Intel Lays a Trap to Ensnare Hackers

Strengthens PC security by guarding against malware

Intel wants to lay a virtual trap for hackers.

The chip maker, which launched its vPro brand for business desktops April 24, aims to increase PC security by stepping up the vPro machines ability to proactively guard against malware.

The company will employ virtualization technology—which can partition a PC to run different types of software simultaneously—to set up a new type of security checkpoint inside each machine. That checkpoint, which is expected to be the first of its kind when it arrives in vPro Professional PCs in the third quarter, can guard a machine by monitoring network traffic into it and intervening if it exhibits behavior patterns consistent with an infection.

"We had to come up with some better, more proactive, more intelligent [and] more automated ways to defend our systems," said Gregory Bryant, general manager for the Digital Office Platforms Group at Intel, in Santa Clara, Calif.
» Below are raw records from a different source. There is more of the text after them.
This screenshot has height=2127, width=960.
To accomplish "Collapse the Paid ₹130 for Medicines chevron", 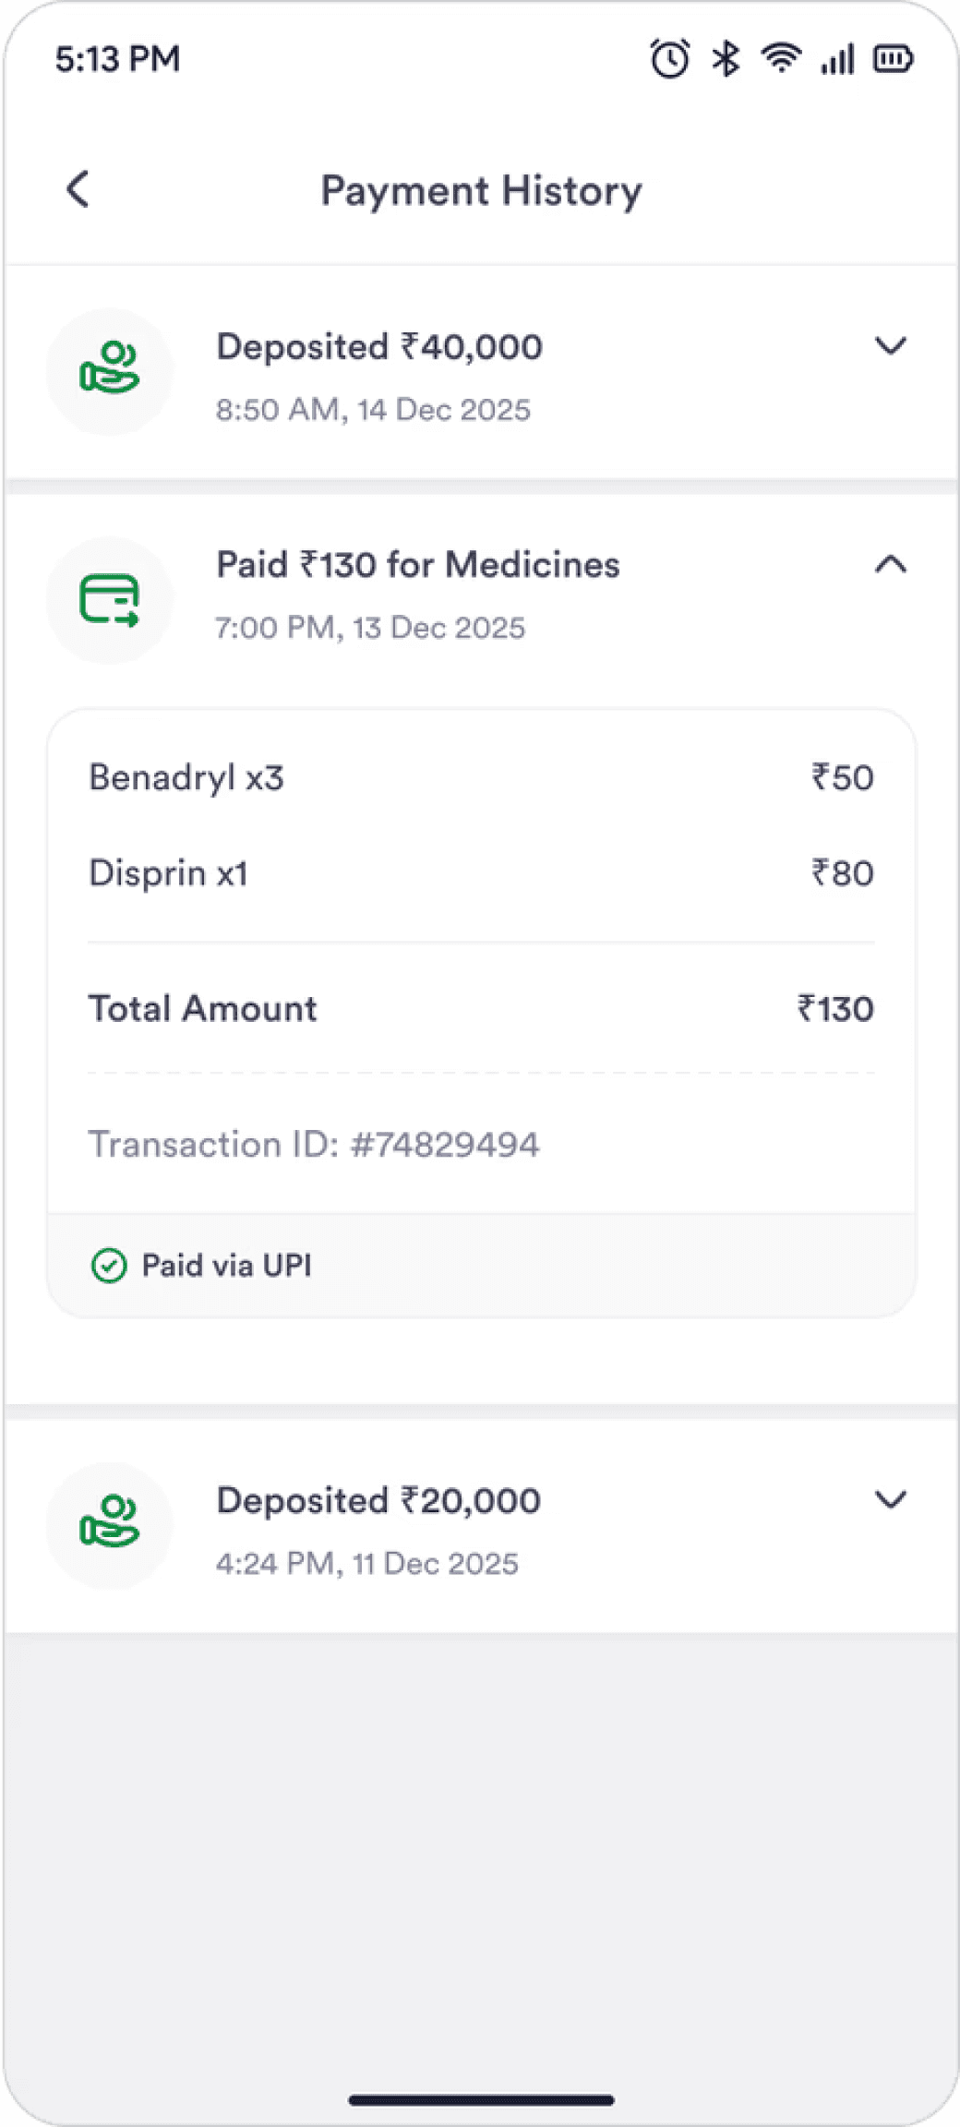I will [x=890, y=564].
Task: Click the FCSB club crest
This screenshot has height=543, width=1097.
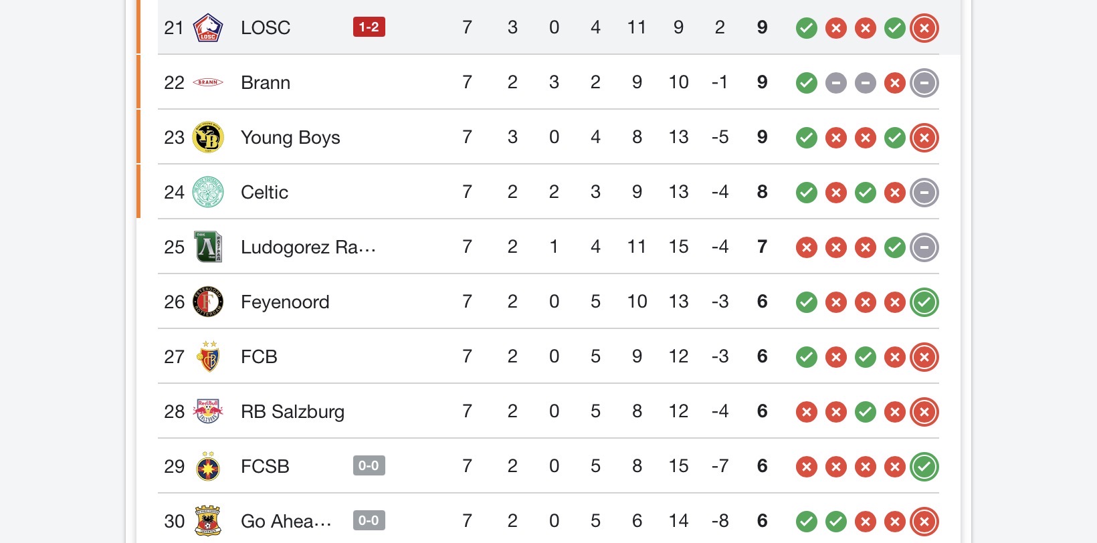Action: pos(207,467)
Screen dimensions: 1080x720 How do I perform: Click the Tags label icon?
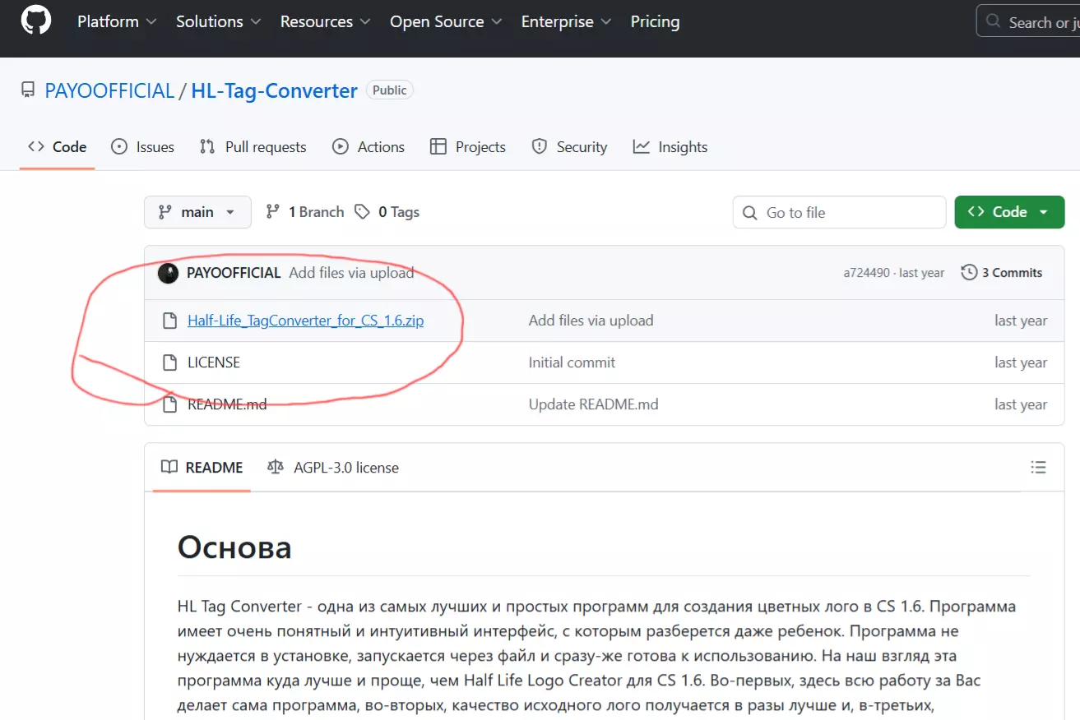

Setting up the security checkpoint involves using an Intel-written virtualization program to set up a separate security partition that stands between the network and the PCs operating system, applications and data to stop malware before it reaches the more sensitive areas, Bryant said.

The action, he said, can augment traditional anti-malware software by acting automatically if it detects an attack—it can shut off the PCs network access, for example—whereas updating anti-virus signatures is a reactive response to a threat.

The partition approach would help speed anti-malware signature distribution to PCs as well, given that anti-malware signatures would only have to be made compatible with the security agent itself, not other types of software, Bryant said.

Symantec, Intels first vPro security partner, will offer a security agent that is both more proactive—it will include behavior analysis designed to root out zero-day attacks—and quicker to deploy signatures, said Enrique Salem, senior vice president for consumer products and solutions at Symantec, in Cupertino, Calif.

vPro Professional machines also will come with TPM (Trusted Platform Module) 1.2 chips, which help with such tasks as securing passwords and data.

Intel, which sustained reduced first-quarter earnings, views offerings such as the added security and virtualization capabilities as a way to extend the reach of the platforms that are based on the companys chips and to fend off rising competition. Rival Advanced Micro Devices is seeing its market share rise at the expense of Intels.

Given that it wants to nudge customers from its single-core to dual-core desktop processors and the platforms that surround them, Intel needs to "show what a dual-core [processor can] do for PC desktops tomorrow that todays desktops wont be able to do," said Charles King, an analyst at Pund-IT Research, in Hayward, Calif. "The concept of creating a virtualized environment or a specific hardware-based partition to [hide] certain kinds of data and processes is a novel one."

Still, Intel doesnt expect all corporations to immediately seize upon vPros security bits. vPro Professional PCs will also offer management tools designed to simplify PC administration, including streamlining such jobs as software updates, and will use less power than current offerings, Intel executives said.

Thus, companies that are most focused on cutting IT costs might be more interested in the management features offered by vPro, Bryant said.

For example, an updated version of Intels Advanced Management Technology will automate software updates and other management tasks that currently often entail a desk-side visit by an IT manager, the company said.

However, corporations initially will not be able to order a PC with both a security partition and a management partition, and the most advanced features will come only on vPro Professional machines, Bryant said.

Computers sold under the vPro brand will come in two configurations. A vPro Professional desktop will come with Intels "Conroe" chip, a forthcoming dual-core processor, as well as the supporting 965 chip set, which Intel said will offer beefier graphics and improvements in audio processing, storage and dual-monitor setups. A vPro Fundamental PC will come with Intels Pentium D—its current dual-core chip—and a lesser 900 Series chip set, and it will lack most of the management technologies found in the vPro Professional PCs.

For its part, Conroe will offer a 40 percent performance boost and use 40 percent less power than the Pentium D, Intel said, giving vPro Professional PCs, which are expected to hit the market in the middle of the third quarter, greater energy efficiency.